D’autres éléments, plus sculpturaux, complètent la conversation que V.Prokopowicz entretient entre ses préoccupations narratives et biographiques – historiques – et son vocabulaire formel apparenté à celui des différentes périodes historiques de l’art abstrait. Elle use de tout ce qui contribue à faire du tableau un objet concret et matériel, un objet du monde réel, comme en témoignent ses choix de matériaux et leur nature souvent non-artistique : béton, plexiglass, matériaux industriels... Ses pains de terre coupés au couteau à l’échelle 1 de la matière puis moulés pour former des digues, des bordures, dont nous perdons l’échelle, nous ramènent à l’univers de la contention, de la palissade.
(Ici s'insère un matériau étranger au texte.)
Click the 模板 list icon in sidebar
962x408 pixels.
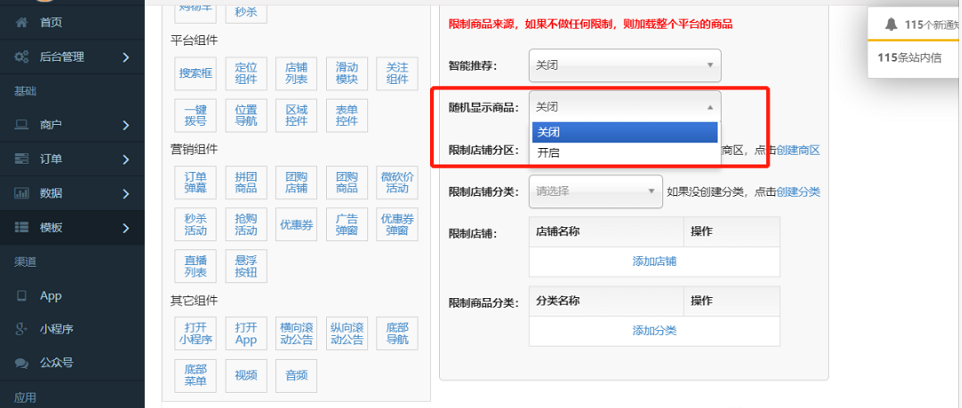(x=21, y=228)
Ses simples structures rectangulaires en bois affirment, par leurs dimensions, tout autant ce qui cadre, contient et barre, que ce qui ouvre : fenêtres, meurtrières, passages.
Dans une époque où nous sommes confrontés à tant d’autres situations et images de corps soumis à l’enfermement, aux guerres qui font rage pas si loin de nous et hélas partout dans le monde, la force des oeuvres d’art est de nous donner accès à une multiplicité et à une profondeur de compréhensions et de lectures. Elle nous permet d’éprouver à quel point une oeuvre, si tragique qu’en soit l’origine ou le « sujet », est toujours une affirmation de vitalité et d’humanité.